Not that common, I think.
Here is why they did it:
Another frustrating thing about all this is all the signs are that they're not particularly interested in the predictors in terms of deciding who should or shouldn't get a therapy.
Also, the things measured are only done at one moment in time, while there could be some variation e.g. in terms of self-efficacy/degree to which one feels in control. Also, this could also change during therapy.
So, after decades of CBT/GET for CFS research, weakish contradictory findings for almost all the pillars of their model, except for the circular reasoning factor of disability benefits, the effects of therapy-infused self-efficacy response bias on reported symptoms, and the actometers which have previously debunked presumed increases in activity but now they did not report on in this study? Notice the self-praising for using actometers despite not reporting the actual results at followup.
The Dutch researchers still use the Vercoulen et al model of CFS. Did they ever acknowledge or respond to the study by Jason et al which long ago debunked that model for CFS but found that it fit chronic fatigue for psychiatric diagnoses?
CBT/GET proponents might get more interested in a hurry when biomedical science starts offering patients real treatments and then newly resourced ex-patients start suing for the quackery pushed onto them over the years. Guessing from this study, it looks like the more severely affected are less likely to respond to CBT/GET? Re predictors and mediators, limited information on the PACE results suggests nothing which stands out except a small effect on altering patients' perceptions.
One issue that does not get mentioned much is not all GET or CBT is the same.

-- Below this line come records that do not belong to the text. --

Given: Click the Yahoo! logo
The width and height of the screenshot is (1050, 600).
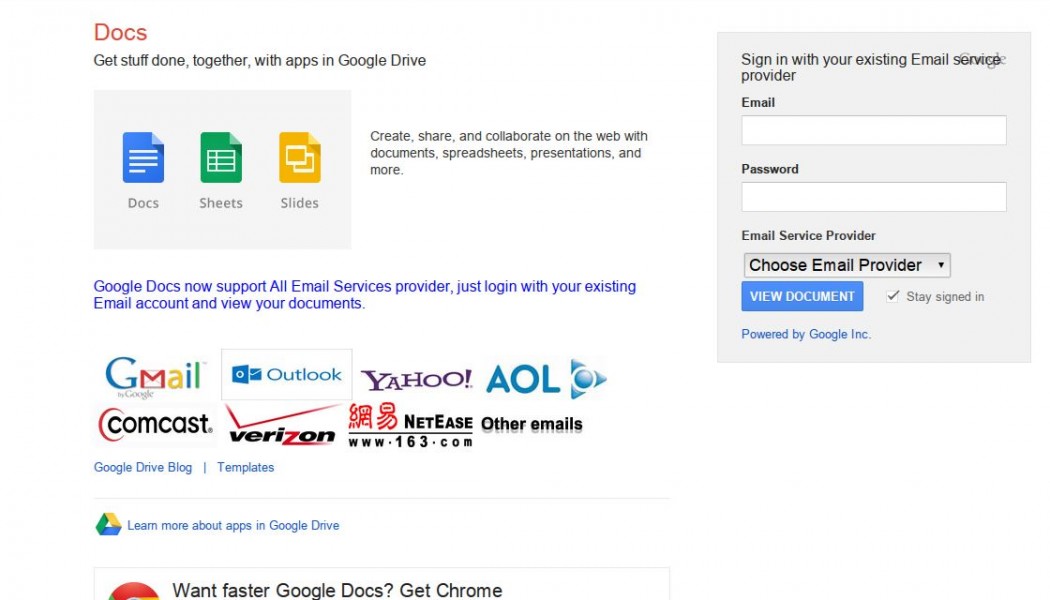Looking at the screenshot, I should click(416, 380).
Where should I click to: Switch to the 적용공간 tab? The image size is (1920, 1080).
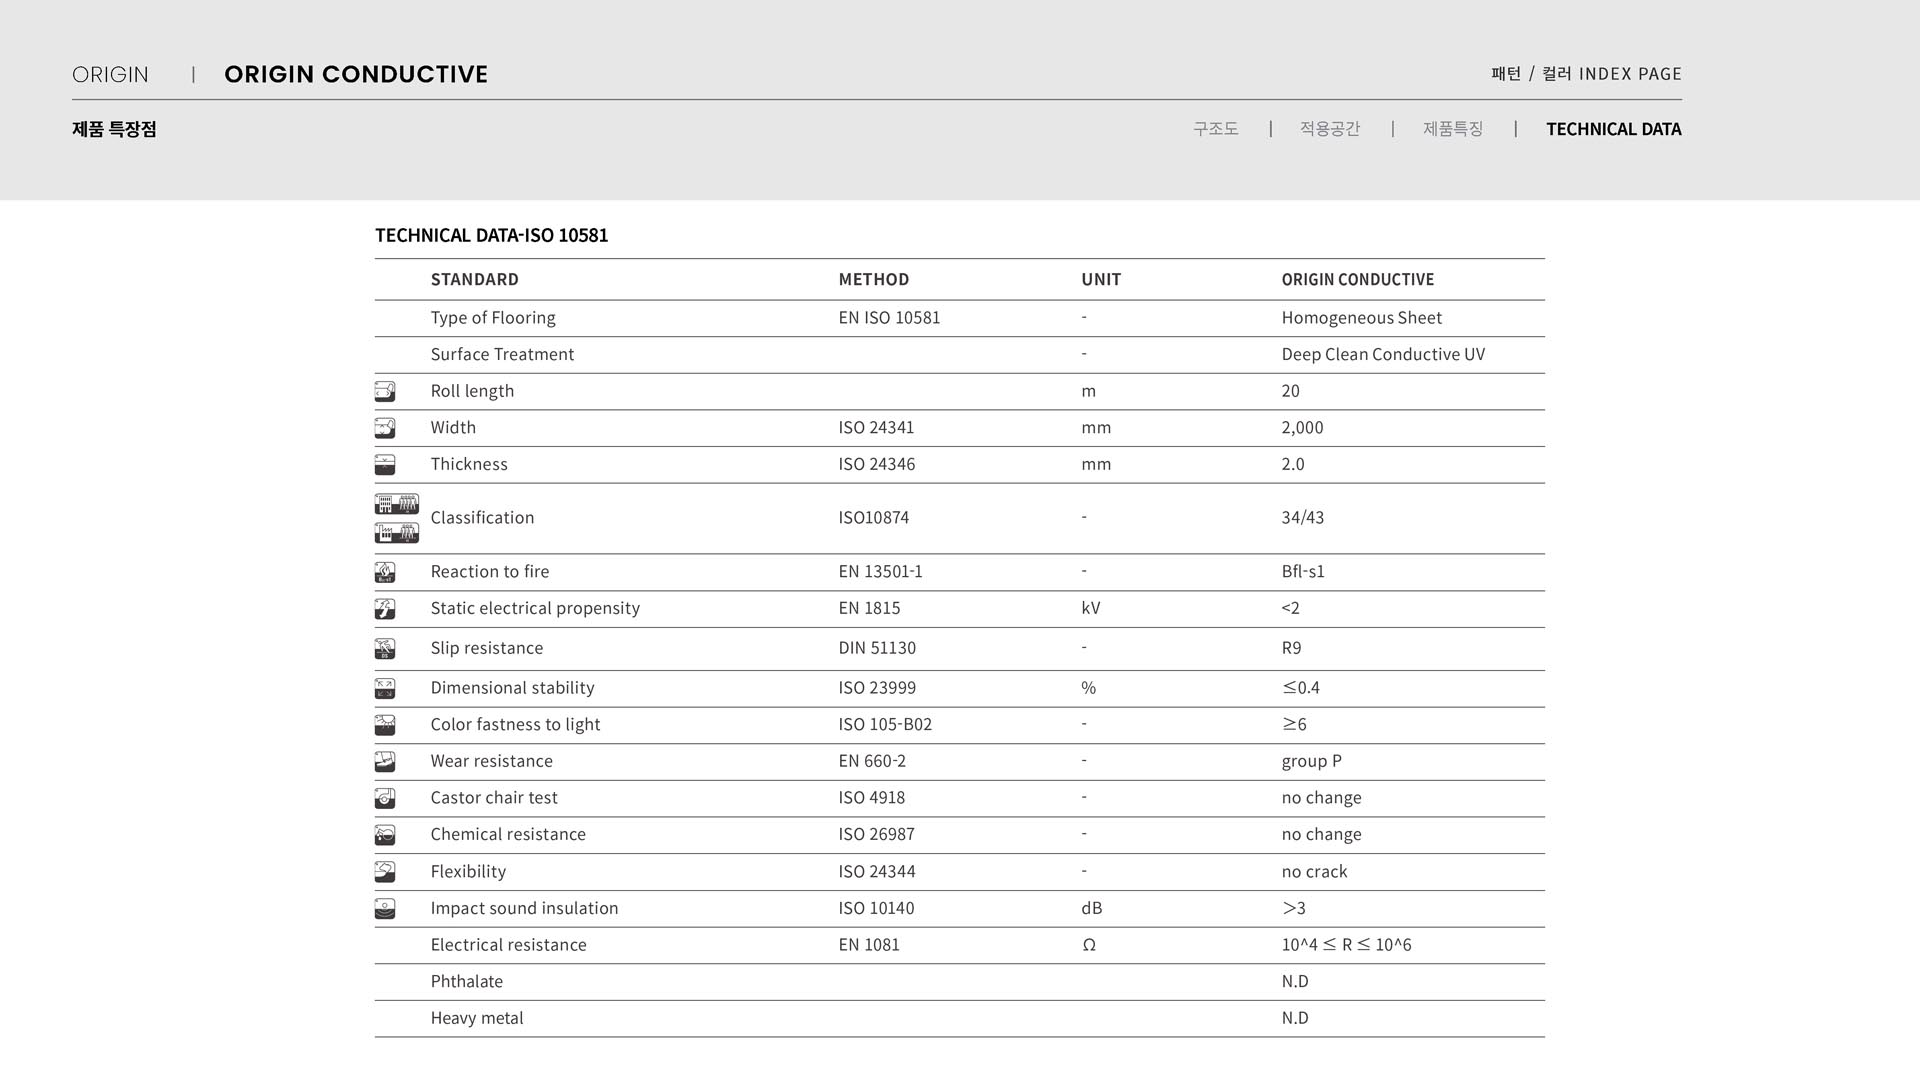[1330, 129]
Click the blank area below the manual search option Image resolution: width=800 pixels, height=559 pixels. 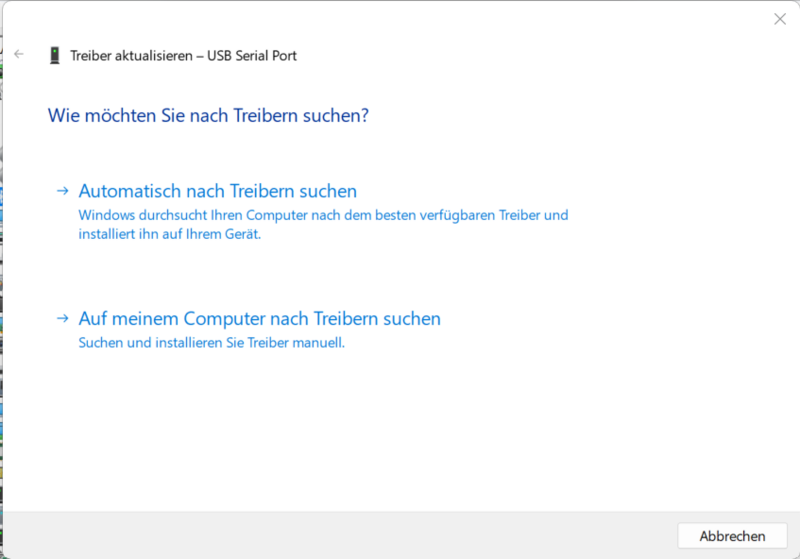coord(400,430)
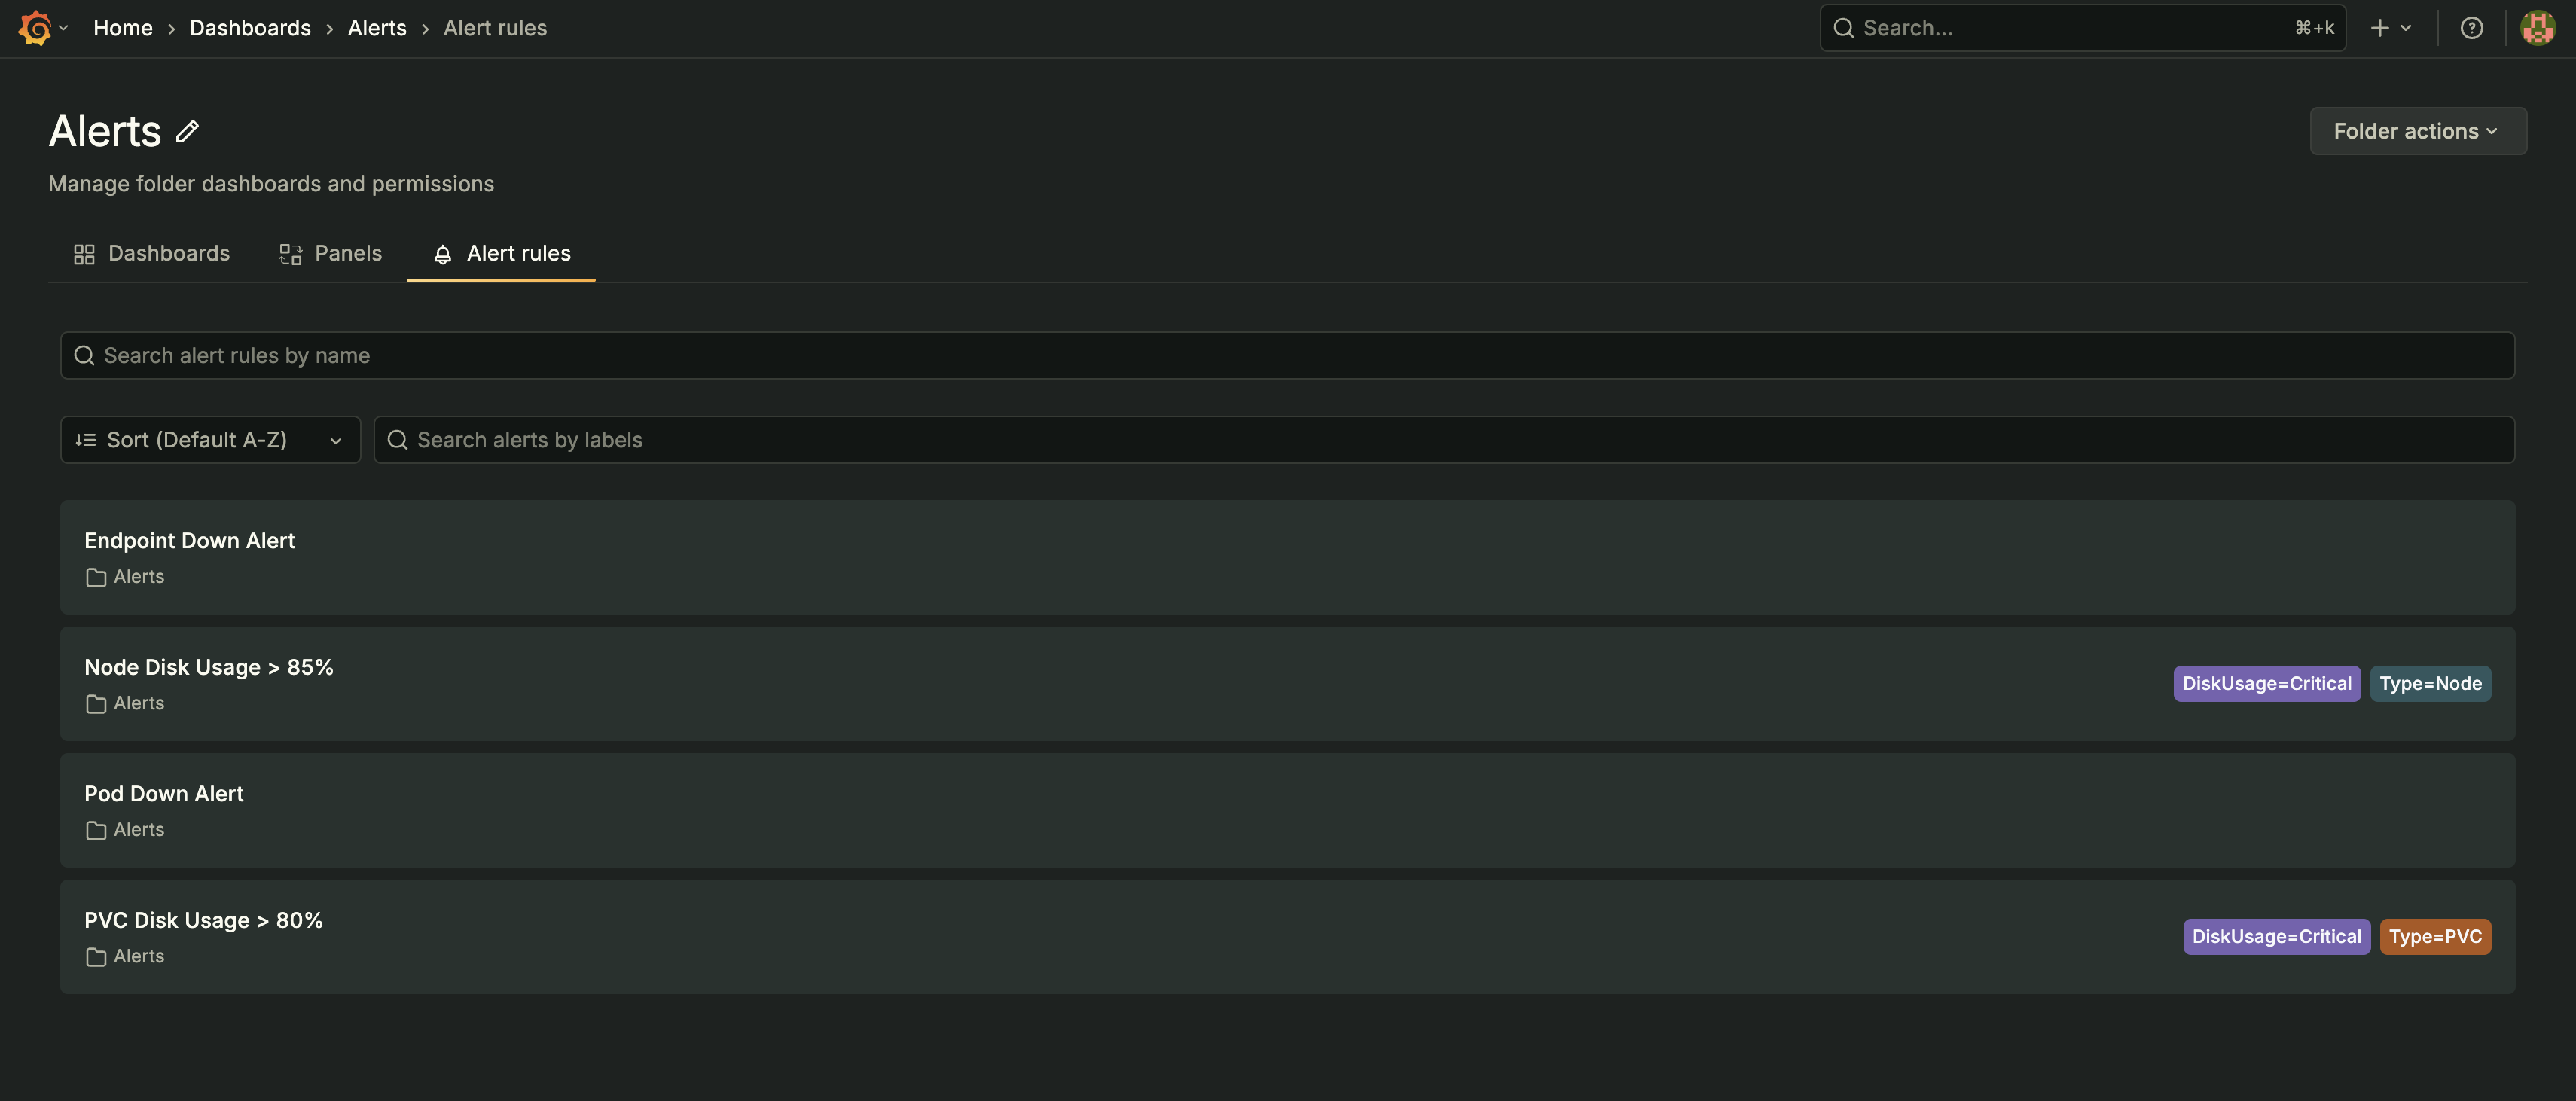This screenshot has height=1101, width=2576.
Task: Click the folder icon under Pod Down Alert
Action: point(95,830)
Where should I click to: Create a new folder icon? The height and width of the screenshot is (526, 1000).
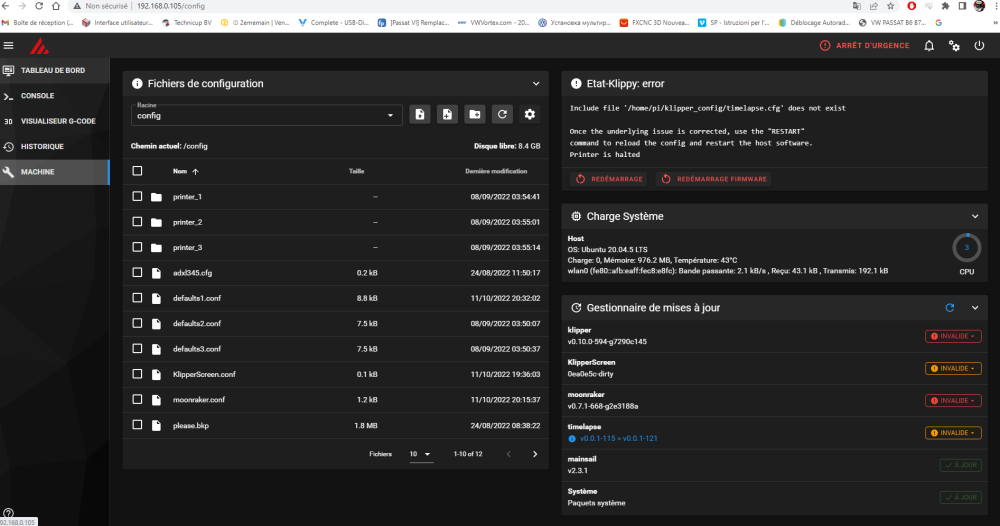point(474,115)
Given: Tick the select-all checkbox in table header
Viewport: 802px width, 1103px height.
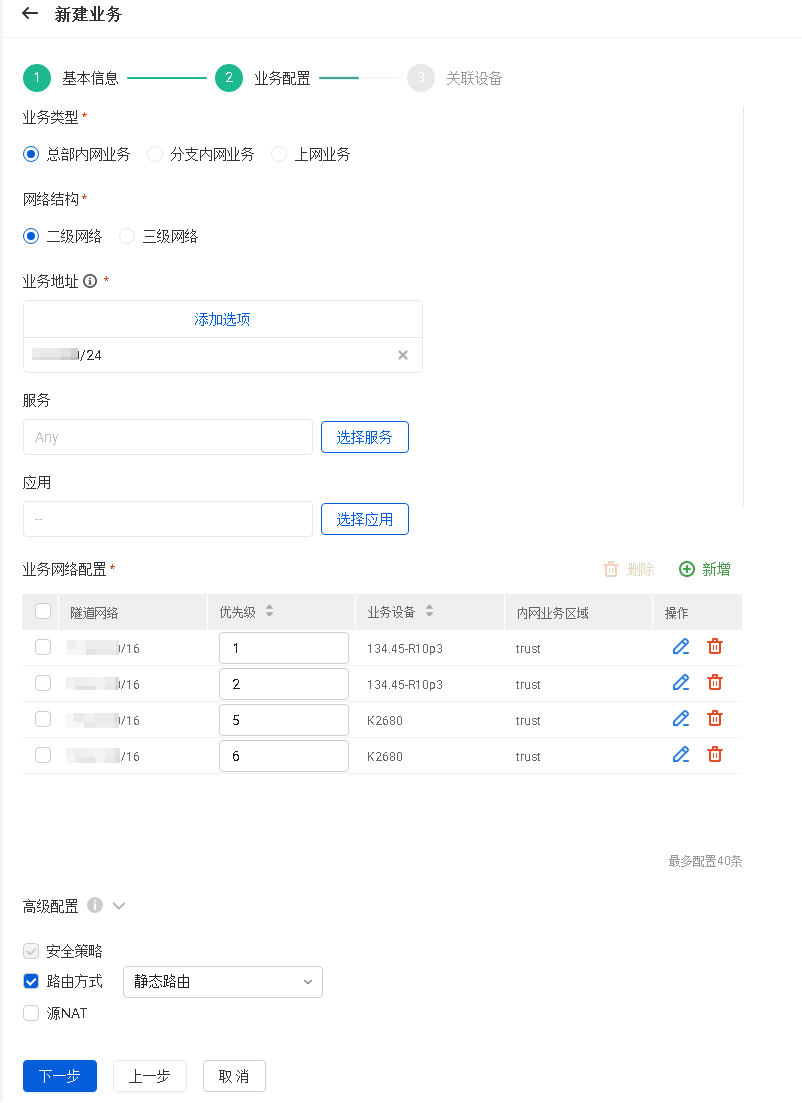Looking at the screenshot, I should point(43,611).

The model that Jason has studied has quite different expectations (and seems much more acceptable to patients), but seems to have similar outcomes. Yet this is quite different to the model that is used in Europe.
This finding strikes me as a little odd.
If you were just looking at the natural course of the illness, you might expect those who reported a greater sense of control over their symptoms to do better than those who reported less control. (I don't think the paper considers this, but I haven't read the full text).
However, this study uses a combination of CBT and GET, both of which explicitly aim to give patients a greater sense of control over symptoms. So you might expect those struggling most to control their symptoms to improve the most if the therapies do what they claim: through the wonders of CBT and GET these patients gain greater control over theri symptoms and so improve. Instead the reverse seems to be true - those reporting least control over their symptoms did less well than those who already had a better sense of control over their symptoms before the study started. That suggests that the 'control' aspect of CBT/GET doesn't have much impact.
Or have I missed something important here?
Yes, there could be something to what you are saying.
I think what Prins et al (2001) may be referring to is not baseline sense-of-control (although it's not fully clear to me), which is different to what was found in this current study.
If one looks at Table 1 in
one sees how sense of control improved with CBT. That's what one would expect to happen. Indeed it was the only one of the three theoretical factors that was significant:
If a treatment is supposed to work by improving sense of control, baseline measurements should matter too much because CBT should be able to improve low scores. And as you say, it might be likely that one could improve lower scores more than higher ones (although it might depend if there are ceiling effects - if no ceiling effects, and plenty of scope for everyone to improve, one might not be sure how things would go).
Criteria - severely fatigued but could handle 5 hour of therapy daily. How is
that severe ?
I couldn't have tolerated this even in the beginning of my cfs much less now.